**REQUIRED ACTION:** Repeat exactly the lines of the records below, starting at the line containing "Where should I" and ending at the line containing "Task: Click the Forms handler icon". Leave the pictures out.

*** Opening EXERCISE DATA ***

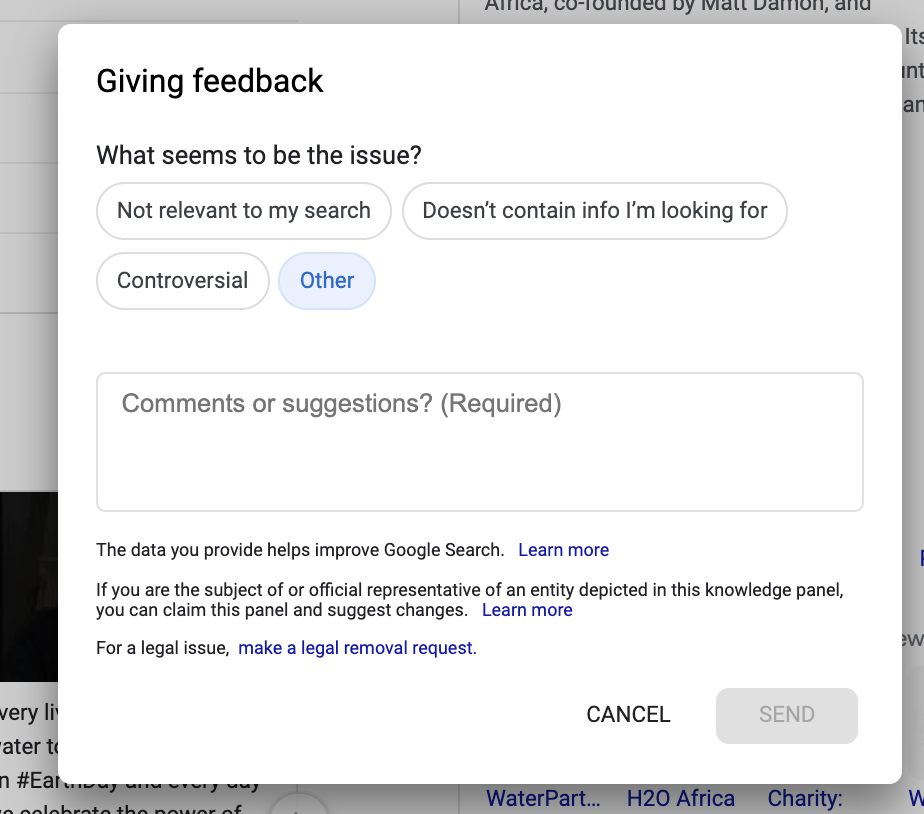Open Learn more about claiming this panel
This screenshot has width=924, height=814.
[x=527, y=610]
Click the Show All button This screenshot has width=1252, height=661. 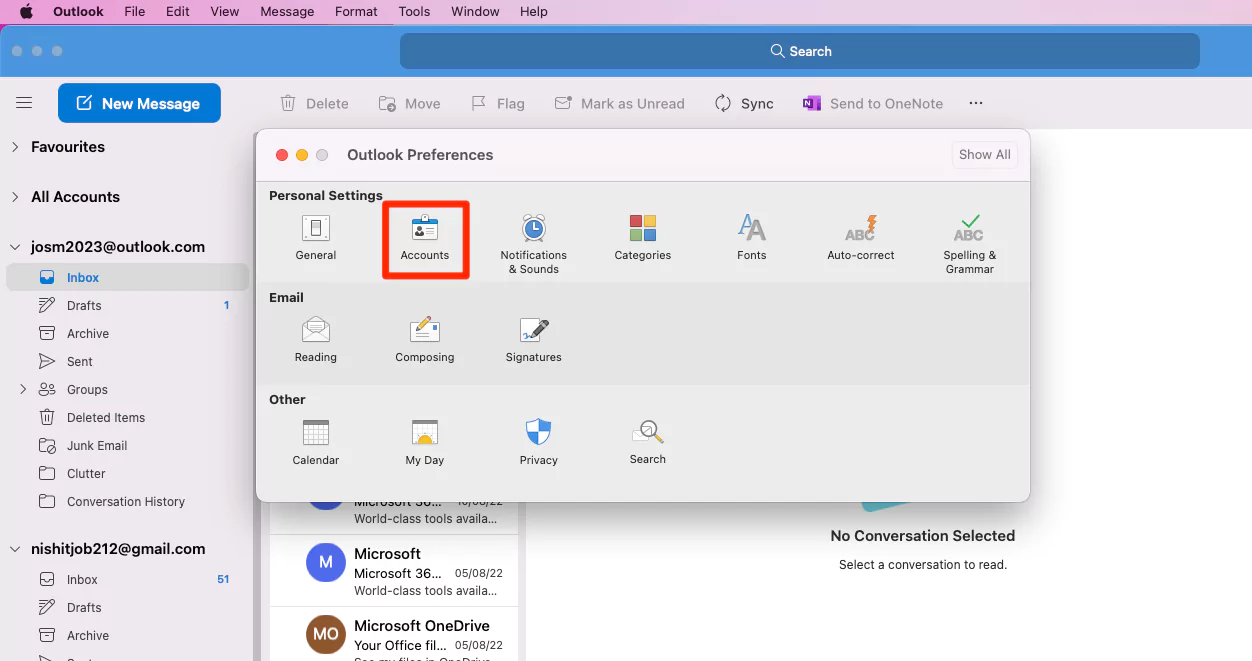984,154
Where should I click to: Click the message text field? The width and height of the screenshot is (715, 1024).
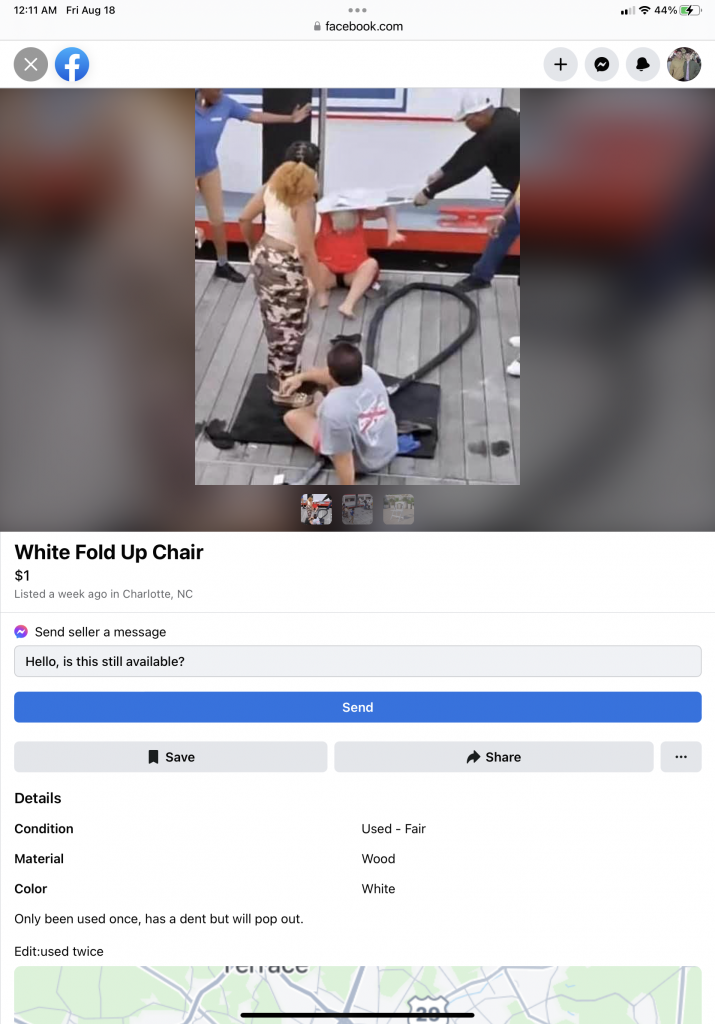click(358, 662)
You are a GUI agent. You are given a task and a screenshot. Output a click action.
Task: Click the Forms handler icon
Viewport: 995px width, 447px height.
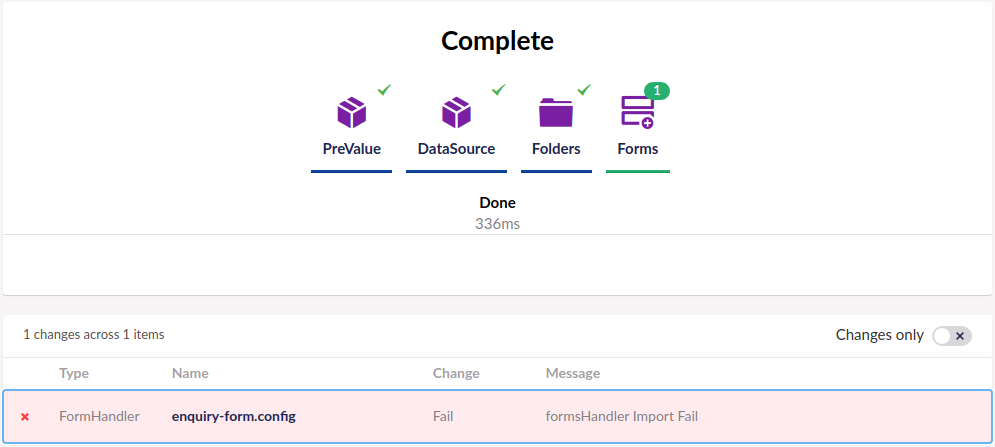tap(637, 112)
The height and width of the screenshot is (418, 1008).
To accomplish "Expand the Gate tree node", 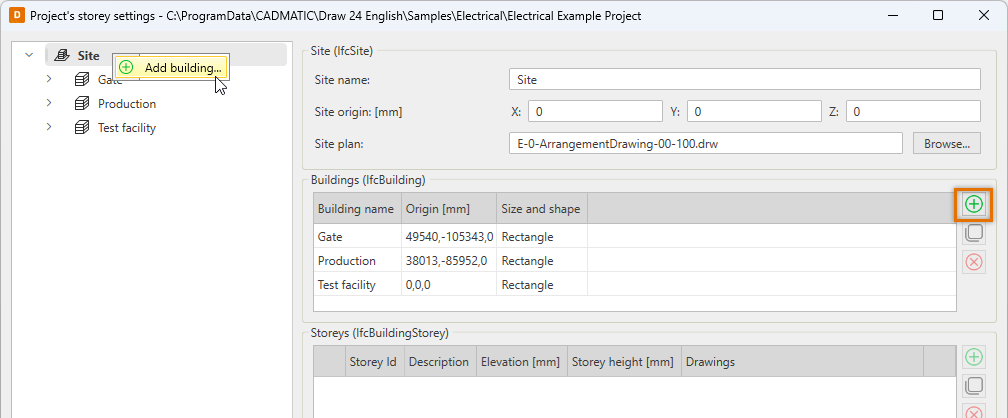I will point(48,79).
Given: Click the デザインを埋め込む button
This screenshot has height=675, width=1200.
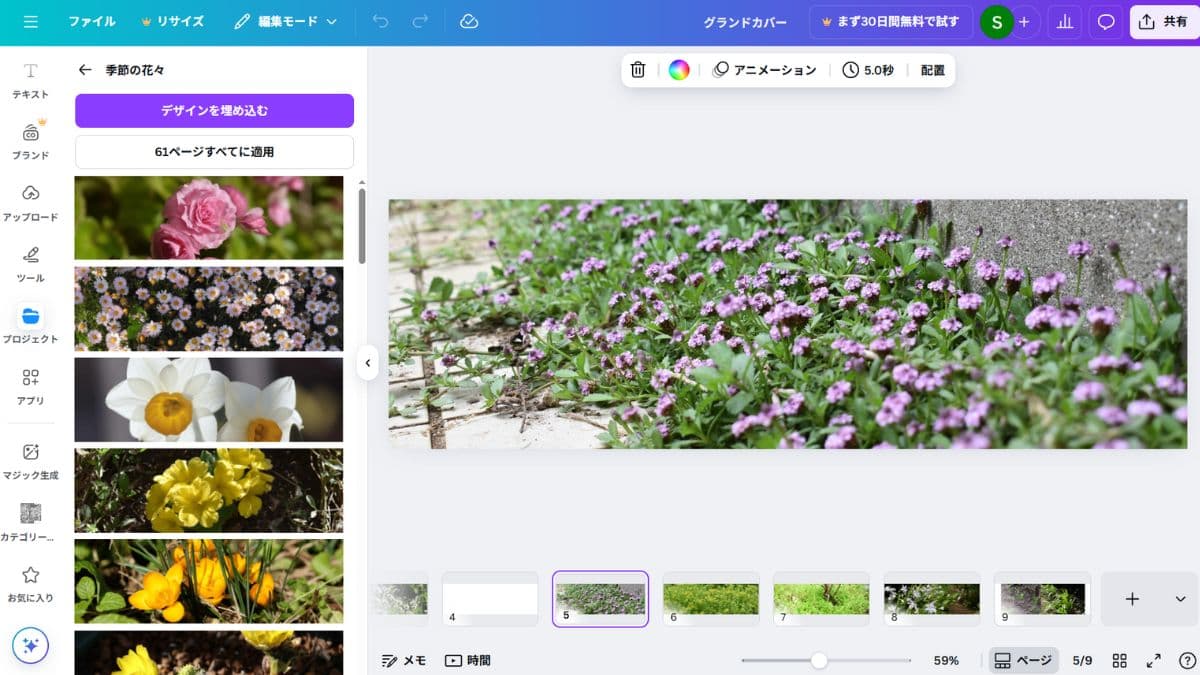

*** Closing EXERCISE DATA ***

**OUTPUT OF THE EXERCISE:**
Where should I click to: Click the message text field? The width and height of the screenshot is (715, 1024).
click(358, 662)
You are a GUI agent. You are given a task and a screenshot. Output a click action.
Task: Click the Forms handler icon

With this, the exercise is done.